Cassazione penale Sez. III sentenza n. 6199 del 21 giugno 1993

(4 massime)

(massima n. 1)

Il soggetto attivo del reato ex art. 733 c.p. può essere rappresentato sia dal proprietario sia dal possessore o dal detentore, dato che un'interpretazione eccessivamente restrittiva del termine «proprio» paradossalmente escluderebbe dalla tutela penale una serie di beni pubblici che in quanto res communes omnium non possono definirsi stricto sensu propri di determinate persone fisiche preposte alla loro effettiva salvaguardia.

(massima n. 2)

L'art. 733 c.p. prevede nella parte precettiva l'obbligo in capo a chi ha la disponibilità dei beni sia di prevenire ed evitare ogni forma di danneggiamento degli stessi, sia di fare tutto ciò che è opportuno per la buona conservazione del bene. La violazione di tale obbligo integra — sotto il profilo oggettivo — un reato di danno a forma libera e permanente. L'evento lesivo dell'oggetto materiale, infatti, può verificarsi sia attraverso un solo atto, istantaneamente, sia attraverso un comportamento continuo e prolungato, attivo o inerte, come per esempio il persistente stato di abbandono, tale da lasciare il bene materiale privo di ogni tutela da aggressioni umane (cosiddetto vandalismo), dai fattori naturali (insetti o agenti atmosferici) o da elementi chimico-fisici (i fattori inquinanti).

(massima n. 3)

La contravvenzione prevista dall'art. 733 c.p. incrimina chiunque distrugga, deteriori o comunque danneggi un monumento o altra cosa propria di rilevante pregio, purché ciò cagioni un nocumento al patrimonio archeologico, storico o artistico della nazione.

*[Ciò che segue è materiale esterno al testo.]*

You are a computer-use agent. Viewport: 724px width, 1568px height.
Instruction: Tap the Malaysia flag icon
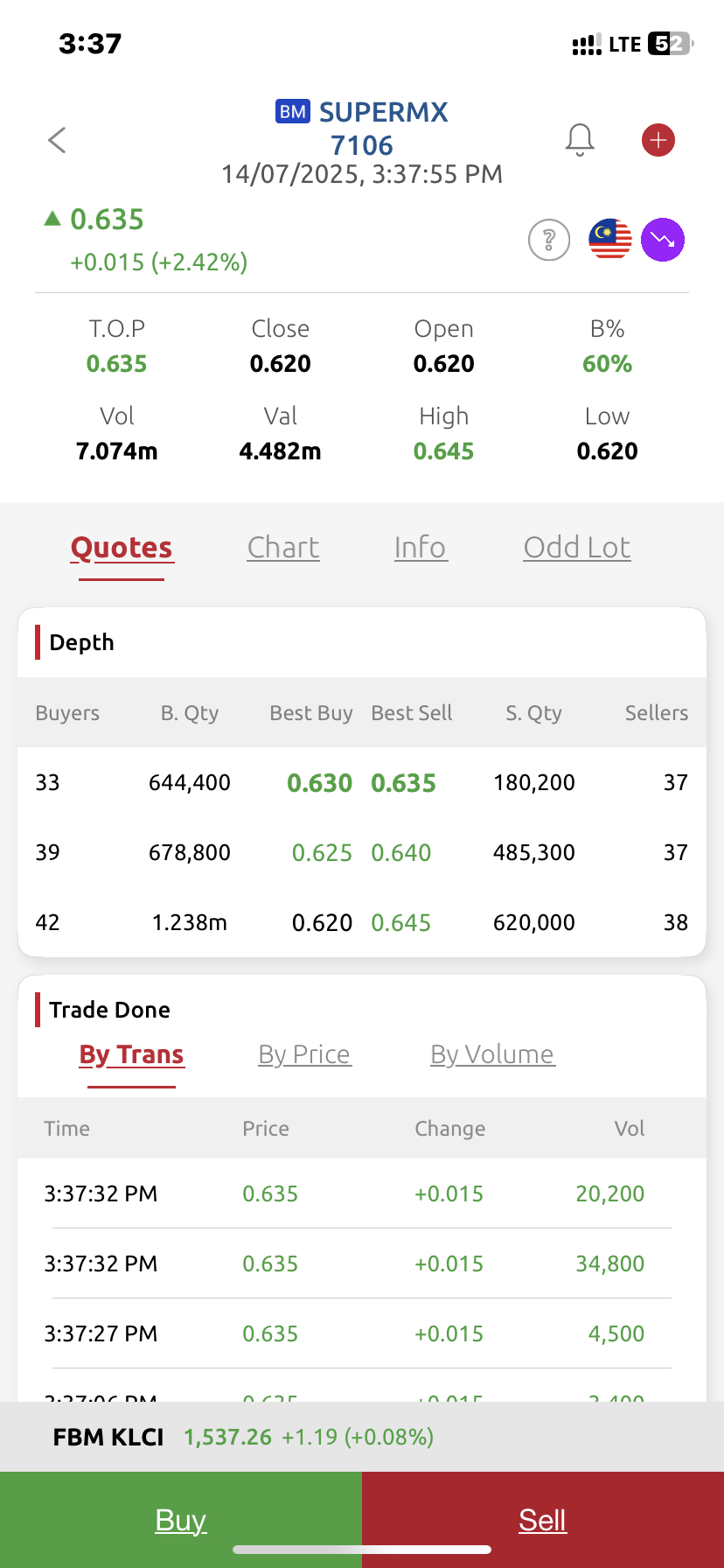pos(610,240)
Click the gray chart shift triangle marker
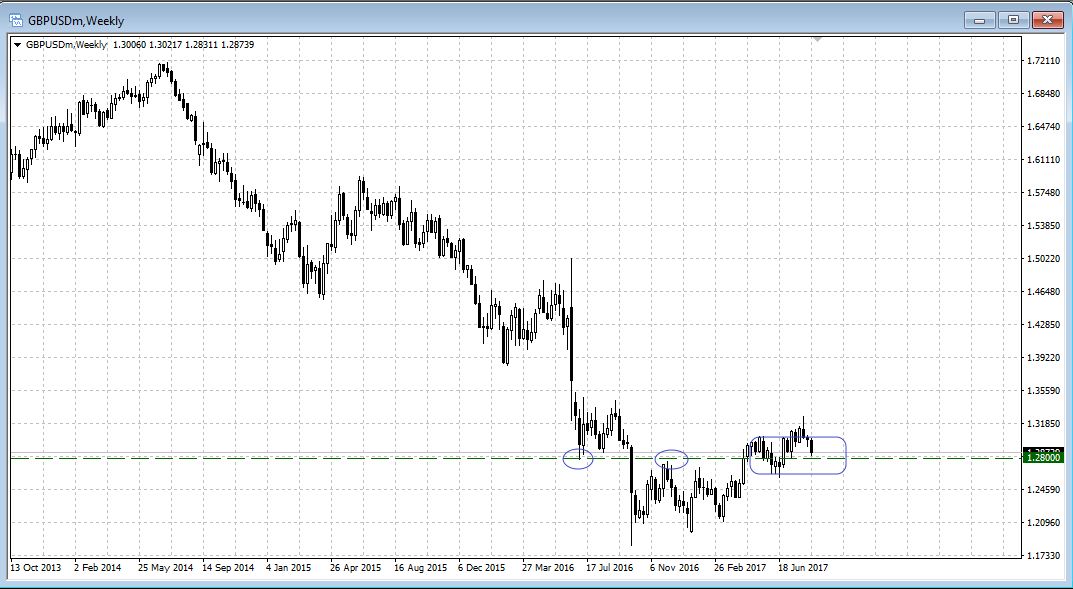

L'oggetto giuridico protetto da tale norma è rappresentato dal bene-interesse della collettività a godere e fruire di tutto ciò che materialmente attesta la civiltà nazionale nelle varie espressioni culturali di tutte le epoche.

(massima n. 4)

Nel caso di danneggiamento di beni culturali, cui all'art. 733 c.p., può essere giuridicamente configurabile anche il reato di cui agli artt. 650 c.p. e 70, L. 1 giugno 1939, n. 1089 nel caso di violazione dell'ordinanza della Soprintendenza ai monumenti, con la quale si imponga di provvedere alle opere di conservazione e restauro delle cose di interesse storico e artistico.